A weaker recommendation is considered for symptomatic persistent AF prior to a trial of antiarrhythmic drug therapy (Class IIb, EOL:C) or for symptomatic long-standing AF refractory or intolerant to antiarrhythmics, when a rhythm control strategy is warranted (Class IIb, EOL:B) [6]. AF ablation is not warranted and is considered harmful for the restoration of NSR with the sole intent of avoiding anticoagulation (Class III, EOL:C) [6].
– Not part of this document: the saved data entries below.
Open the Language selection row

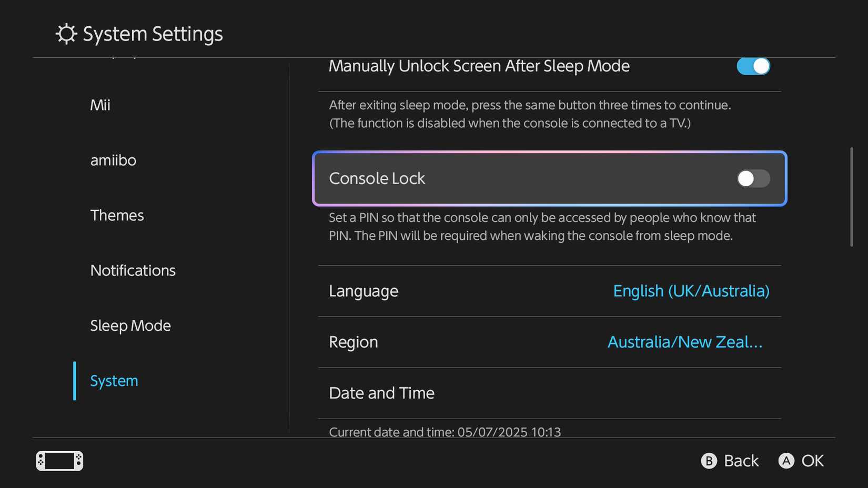point(549,291)
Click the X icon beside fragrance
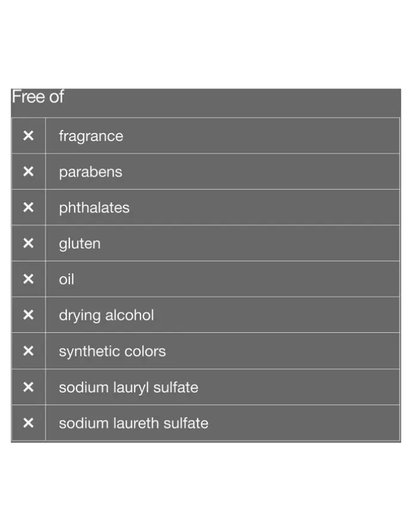 click(x=29, y=136)
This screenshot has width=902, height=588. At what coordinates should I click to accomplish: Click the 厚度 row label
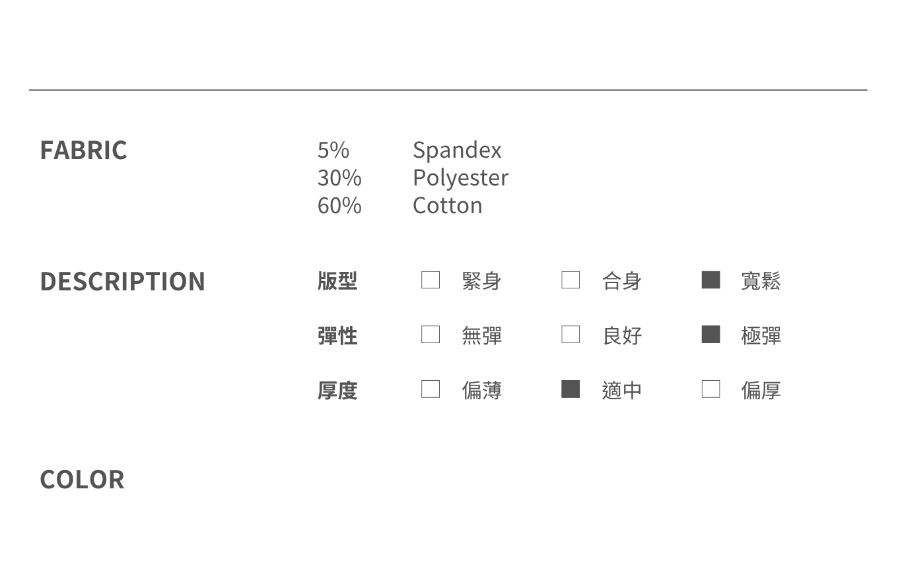tap(337, 391)
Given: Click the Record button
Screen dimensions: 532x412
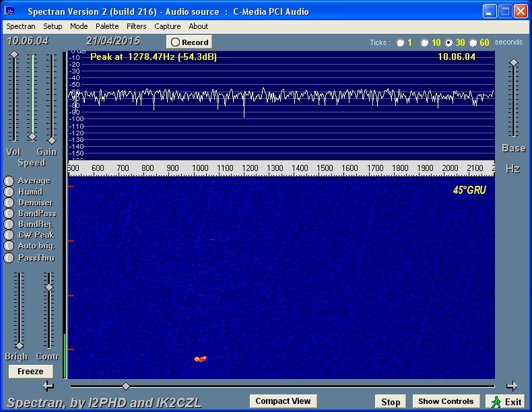Looking at the screenshot, I should coord(189,42).
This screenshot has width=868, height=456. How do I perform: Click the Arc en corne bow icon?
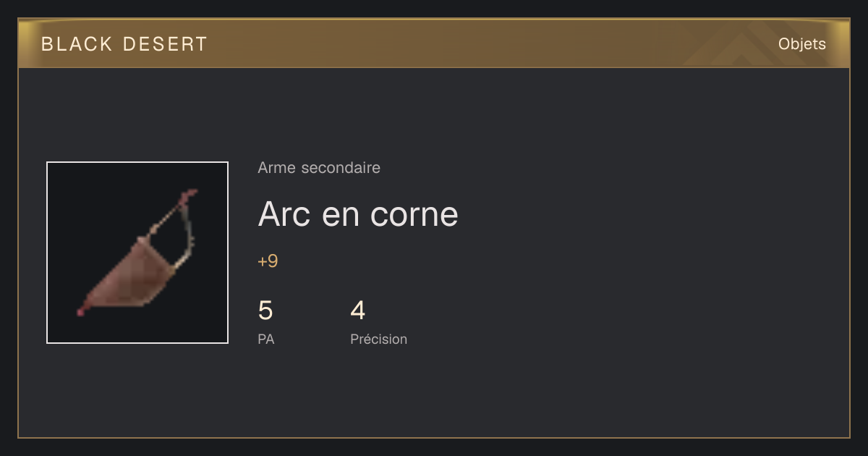point(137,253)
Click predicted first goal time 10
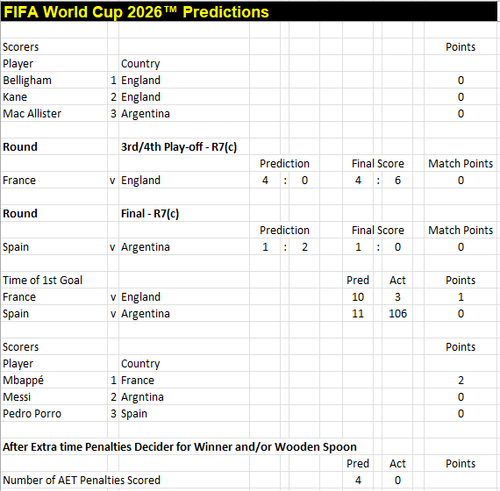Viewport: 500px width, 491px height. point(358,297)
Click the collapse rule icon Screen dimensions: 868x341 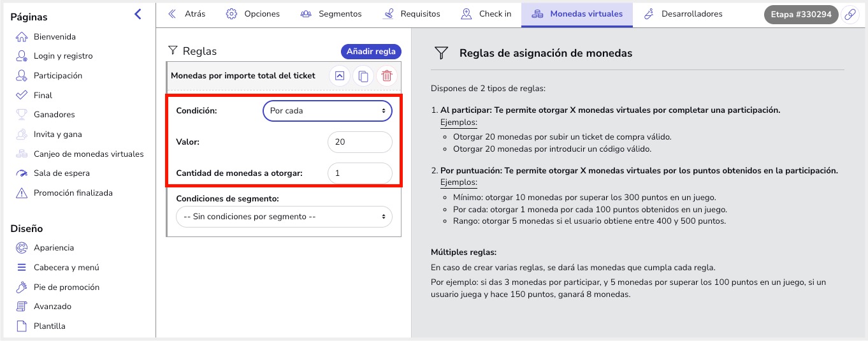340,76
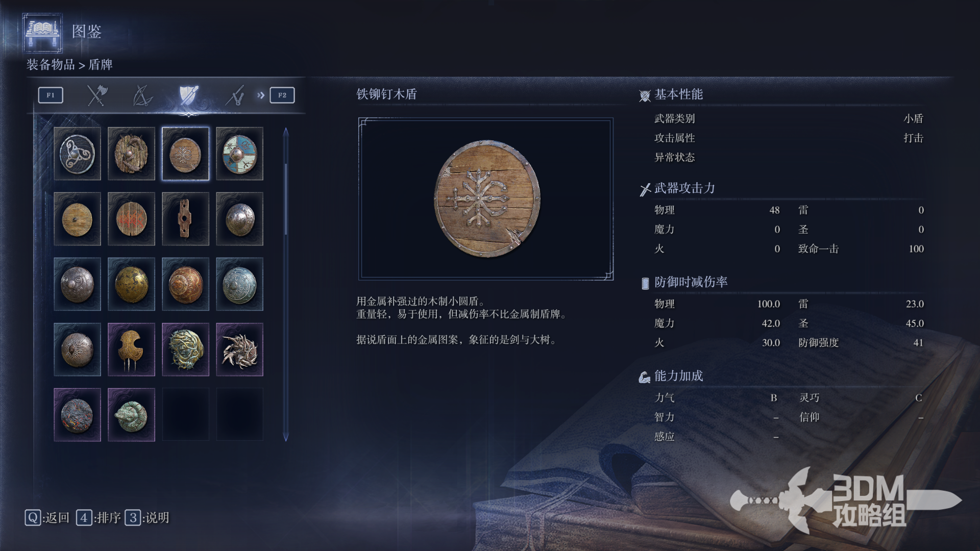Select the narrow wooden plank shield
This screenshot has height=551, width=980.
click(185, 219)
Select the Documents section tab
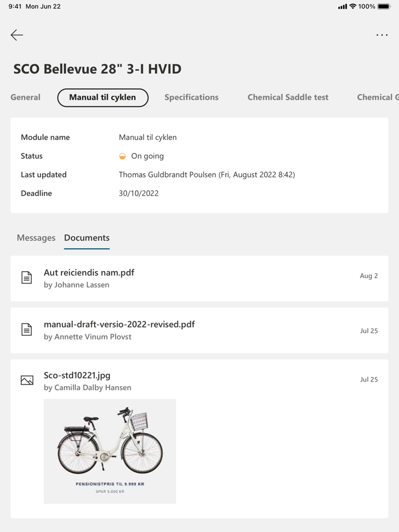This screenshot has width=399, height=532. point(87,238)
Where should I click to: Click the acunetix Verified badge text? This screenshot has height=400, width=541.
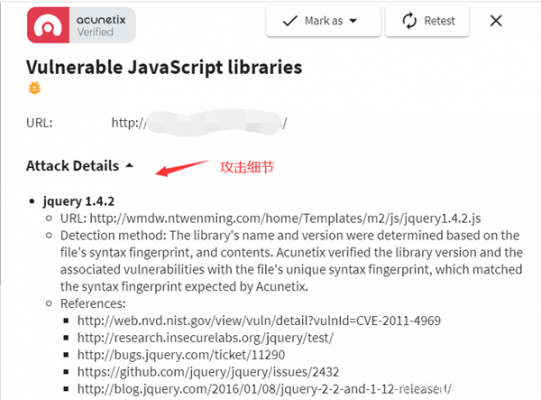101,26
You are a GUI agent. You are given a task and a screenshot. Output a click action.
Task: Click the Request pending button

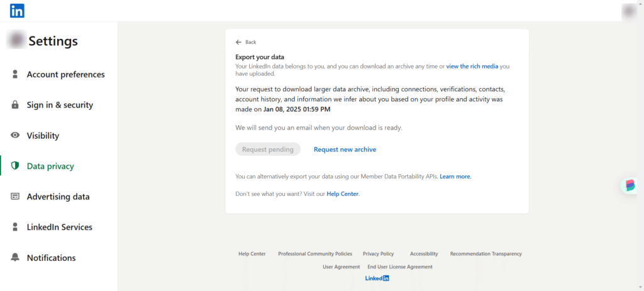tap(268, 150)
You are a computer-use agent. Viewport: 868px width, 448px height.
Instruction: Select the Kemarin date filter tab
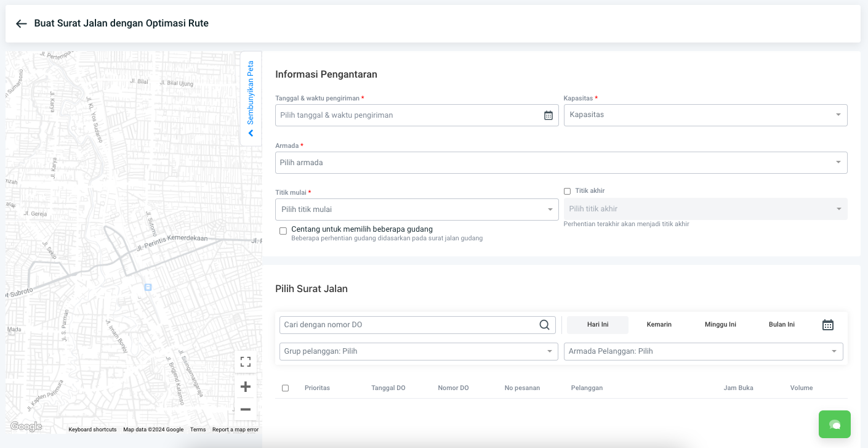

There are ongoing clinical trials that are assessing the role of ablation for reducing mortality, stroke, or heart failure compared to standard care with rate and/or rhythm control drugs. Their results will not be available for a few years. These are the CABANA (Catheter Ablation Versus Antiarrhythmic Drug Therapy for Atrial Fibrillation) and the EAST (Early Therapy of Atrial Fibrillation for Stroke Prevention Trial) studies. We should proceed cautiously in widening the indications for AF catheter ablation until the results of these and other future studies are available.

Conclusions

  1. 1.

    The general population with AF is usually elderly with multiple comorbidities and concomitant cardiac disorders, and high CHA2DS2-VASc scores.

  2. 2.

    Anticoagulation is recommended for AF patients with a CHA2DS2-VASc score ≥2.

  3. 3.

    A rate control strategy is not inferior to rhythm control with medication and rate control may be advantageous to rhythm control.

  4. 4.

    Focal triggers predominantly in the proximal PVs and altered atrial myocardial substrate resulting in multiple reentry wavelets that are the underlying mechanisms for AF are potentially amenable to catheter ablation.

  5. 5.

    Catheter ablation of AF is superior to antiarrhythmic drug therapy for maintaining NSR.

  6. 6.

    There is a high recurrence rate of AF after ablation over the long term that frequently requires repeat ablation.

  7. 7.

    There is a significant complication rate related to each ablation procedure.

  8. 8.

    The role of ablation compared to a rate or rhythm control strategy with medication in managing the general population with AF is unsettled.

  9. 9.

    Chronic anticoagulation therapy based on the CHA2DS2-VASc score is still required despite the apparent success of ablation.

  10. 10.

    The published trials of ablation almost exclusively involve significantly younger patients with fewer comorbidities or concomitant cardiac disease than the general population with AF and the trials have a short follow up. Therefore, these cannot be necessarily applied to the general AF population.

  11. 11.

    At the present time catheter ablation should be limited to younger patients with paroxysmal or persistent AF who are significantly symptomatic despite standard medical therapy.

  12. 12.

    Broader application of ablation should await results of on-going long term trials.